Post by Deleted on Sept 8, 2017 23:09:22 GMT
Christian reliance on "free will" can be argued away rationally by "God" giving them all their traits, which they do believe. That doesn't take away their free will nor responsibility, as they are what they are, however good or bad they are, but it firmly implicates a creator god as reprehensible. It is both nonsensical to "override one's preferences, conditioning, biases and circumstances" and not what Christians hold, not the way you use. Whatever they do is by definition according to their "preferences, conditioning, biases and circumstances". Not the same thing as urges and dissonances in which they ultimately choose which matters to them more - still according to their traits and preferences. It 's trivially obvious that we all do that all day long.
If true, then it is cute, cuddly, fuzzy and multicultural because Muslims are (mostly) brown. That takes precedence over any moral concern.
Christians may not describe free will as "choosing what one thinks before thinking it", but that's a matter of cognitive dissonance whereby they refuse to give a concrete definition of the scope and mechanisms of free will in order to maintain the integrity of their emotional safety net. Much like you are doing.
Unless they subscribe to Calvinist doctrine, Christians simply cannot plump for anything less than absolute free will (the incoherent type), constrained by nothing, because anything less than that degree of freedom will impugn God's reputation as being both omnipotent and omnibenevolent.
Ifs buts candies nuts.

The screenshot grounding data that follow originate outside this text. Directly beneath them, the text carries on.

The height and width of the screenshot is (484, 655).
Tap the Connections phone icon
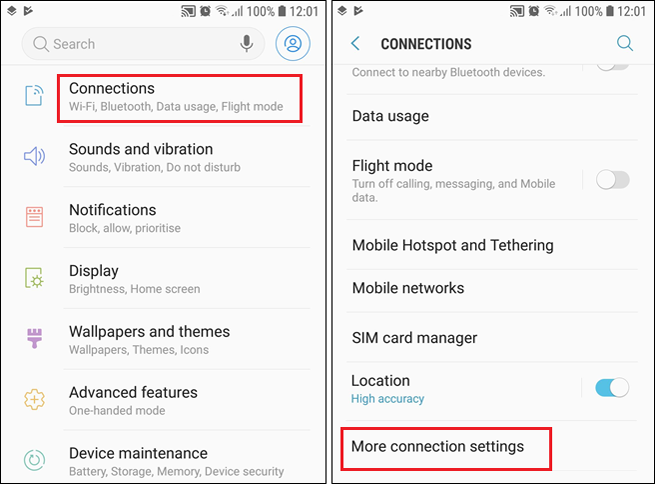[34, 96]
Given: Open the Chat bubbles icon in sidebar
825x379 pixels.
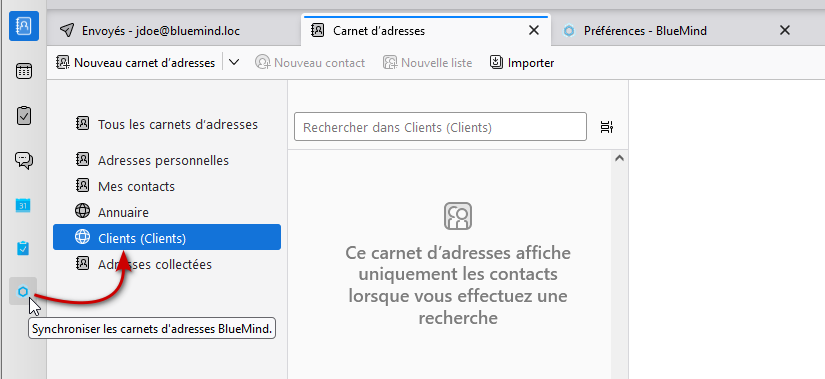Looking at the screenshot, I should point(24,160).
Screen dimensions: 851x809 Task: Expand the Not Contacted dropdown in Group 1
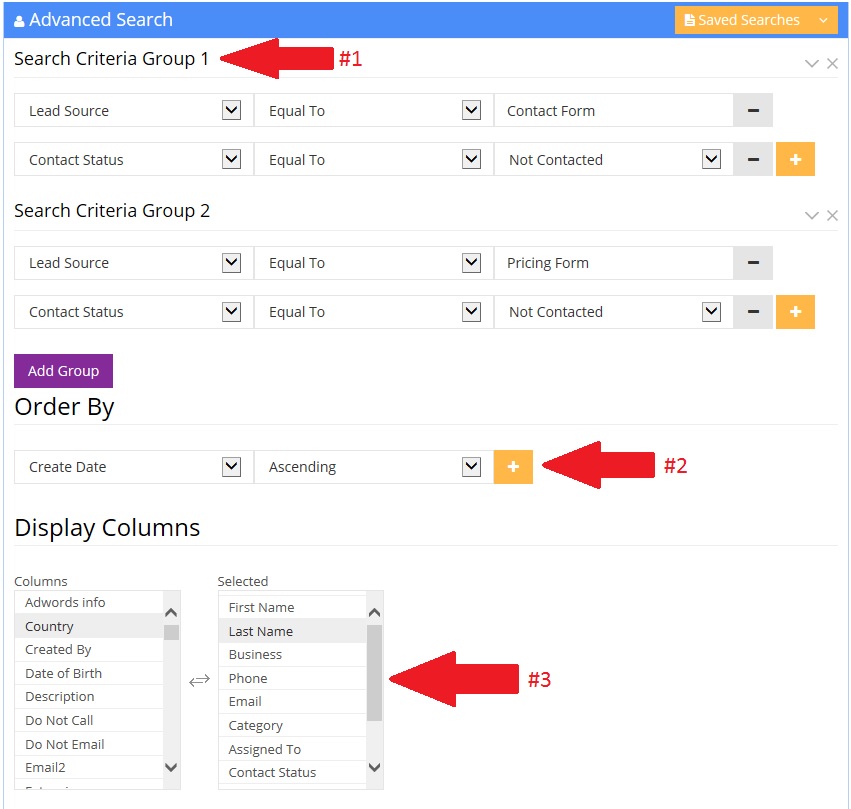click(711, 160)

We can't stop those who aren't displaying mental illness from committing suicide, so your "don't allow" is just another of your canards. And regardless, this doesn't address your incompetent use of horrid treatment in third-world asylums as meaningful to anything save not torturing/neglecting patients but instead giving good care. Nothing at all to do with funneling the mentally compromised to permanently harm themselves.
Why should mental illness be a life sentence in cases where repeated courses of treatment are unsuccessful? Surely you would agree that a person with mental illness hasn't done anything wrong that warrants sometimes decades of interminable suffering? And someone with severe paranoid schizophrenia probably may as well be chained to a bed in a spartan chamber of an Indonesian mental asylum, as far as they are concerned. They are likely so consumed with their psychotic delusions that they don't register where they are and what's being done with them in reality. And given that 'original sin' does not exist in reality (i.e. people haven't done anything deserving of suffering just by dint of the fact that they were born into the world), that means that suicide should be freely available to absolutely everyone, in a form that is 100% risk free, as close as possible to 100% pain free and as fast acting as possible, and which allows them to say farewell to their friends and family and have those people present at the time of death without anyone calling the emergency services and raising a hue and cry.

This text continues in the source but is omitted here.